HILLSDALE, N.Y. – A drum kit sat onstage alone, unused and ignored for most of Saturday night at the Winterhawk Festival at the Long Hill Farm. Instead, stringed instruments were the focus on this warm, muggy night which was unforgiving to strings and their subtleties. Performers including Stacey Earle, Greg Brown, Jeff Lang and the Hickory Project chose not to avail themselves of the added punch that a bit of kick drum, some snare or a ringing high-hat would have lent to their sets.

Certainly Earle, Brown and Lang could have used the extra oomph that a good kick of a drum could have lent. Hickory Project came already equipped as a self-contained ensemble, with arrangements tailor-made to fly offstage and out onto the Winterhawk hillside just fine without drums. Like Nickel Creek -- another fresh, young string band bringing new audiences to bluegrass by juicing it with modern influences -- the Pennsylvania-based quintet, which opened the evening portion of the program, let the music’s natural rhythms power its performance, which ranged from traditional bluegrass to ‘60s-style folk-rock to glistening arrangements that were classical in their majestic proportions.

As for the rest of the evening’s performers, they had a hard time penetrating the thick humidity. They could be heard fine, but for the most part their music just hung in the air limply, like soggy laundry on the line.

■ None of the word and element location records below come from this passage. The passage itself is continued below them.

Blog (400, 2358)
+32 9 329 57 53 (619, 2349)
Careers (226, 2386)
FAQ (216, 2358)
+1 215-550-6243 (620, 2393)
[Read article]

Not even the added color of the Winterhawk house band, featuring Radoslav Lorkovic on keyboards and accordion, Tim Carbone on fiddle and Mark Dann on bass, could shake Greg Brown out of his apparent doldrums. The gravelly-voiced singer-songwriter, whose specialty is songs about the loss of small-town life, was unusually dark and humorless on Saturday night. Lorkovic added some Tex-Mex accordion to a version of bluesman Robert Johnson’s “Kind-Hearted Woman,” and the musicians tried lifting “It’s Your Town Now,” about the suburbanization of rural America, to another level, but mostly it sank of its own sorry weight.

Brown finally showed signs of life on a jazzy encore version of “Wish I Was Married to You.” He shed his guitar for the number and Carbone and Lorkovic stretched out a bit as Brown improvised like a folkie Tom Waits. But it was a case of too little, too late.

Australian singer/slide-guitarist Jeff Lang performed solo. Lang uses the vocabulary of the blues, the bent, blue notes, and elongates and stretches them to the breaking point. Ordinarily they shimmer and resonate with an emotional wail, matched by Lang’s heartbreaking vocals, and occasionally Lang conjures forth the sound of Hawaiian lap steel with his echoey, languid notes. But not even Lang’s innovative use of his guitar’s sonic possibilities – harmonics, buzzing strings, unusual pitches – could compensate for the ultimately lonely sound of his program, which was like rock music without the band.

Country-influenced Stacey Earle came the closest to conquering the night. Earle’s bubbly persona and hook-filled pop melodies woke up the stars somewhat, but it was a struggle. Backed by her husband on guitar and harmony vocals, Earle delivered her catchy ballads about working, getting married and having children with her typically chirpy, iconoclastic ebullience.

“Makes Me Happy,” which she said was about the joy she felt upon the release of her first album, was as uplifting as anything by Mary Chapin Carpenter, and “Must Be Love” featured astute lead guitar by Stuart. But what the song really wanted was complete western-swing treatment. Alas, the drum kit just sat there, ignored and unused.